Com o bairro em guerra, alvo de mísseis, de rebeldes e de saqueadores, a personagem de Farahani, cujo nome nunca é revelado, vê-se sozinha para cuidar do marido, que foi baleado dez dias antes da cena inicial do filme e continua com a bala próxima ao seu pescoço. Confrontada com ele em estado vegetativo, sem coragem de abandoná-lo, ela tenta mantê-lo vivo, mesmo que tenha que se esconder dos mais diversos ataques e enfrentar condições adversas, como a falta de remédio para ele e de água. 
Essa coprodução do Afeganistão com a França, Inglaterra e Alemanha, como todo filme rodado em país árabe que repercute internacionalmente, é uma experiência rica nos costumes de outra cultura, muito diferentes da Ocidental. Em “A Pedra da Paciência”, o foco são no papel da mulher na família e na sociedade, ao focar na relação da protagonista com o seu marido. Aproveitando que ele só a escuta, talvez nem isso, a personagem desabafa, contando para ele detalhes de sua vida e de seus sentimentos que o esposo nem sequer suspeitava. Não é à toa: o casamento arranjado deles foi de uma frieza chocante, e os dez anos em que estiveram casados não parecem ter sido diferentes. 
O roteiro amarrado dosa bem as confissões da personagem, sempre muito interessantes, com um detalhe novo de sua história e ou de seus sentimentos. O estado de sítio na região interrompe várias vezes a confissão, adicionando muito suspense à trama, que recorre à trilha sonora propícia para acentuar essa sensação, em alguns momentos. 
Quando um jovem soldado entra em cena, o filme vai ainda mais fundo na discussão da presença da mulher na sociedade muçulmana. Tal personagem traz uma reviravolta para a trama e apresenta a problemática do desejo, deixando-o aflorar, para o bem ou para o mal. É o ponto que parece mais ousado no filme, levando em consideração o primeiro e brutal ato desse homem.
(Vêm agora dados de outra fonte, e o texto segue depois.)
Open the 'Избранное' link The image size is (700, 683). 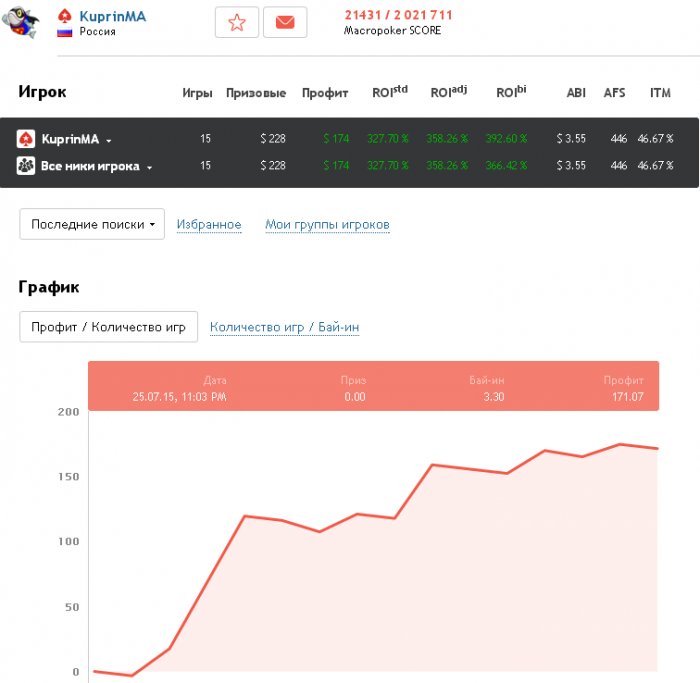[x=209, y=225]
Entretanto, não é a primeira vez que o sexo aparece no filme, já que é um ponto de tensão não só no casamento da protagonista, mas na relação dela com os irmãos do marido.
O desfecho do filme pode até ser previsível (seu “grande segredo” estava na cara antes da metade do filme), mas é carregado de tensão. “A Pedra da Paciência” termina em seu clímax, deixando o público um tanto perplexo, o que é intencional. Trata-se, em suma, de um filme envolvente do começo ao fim. O público, no fim das contas, não deve precisar exercitar muito a paciência para assistir a essa obra.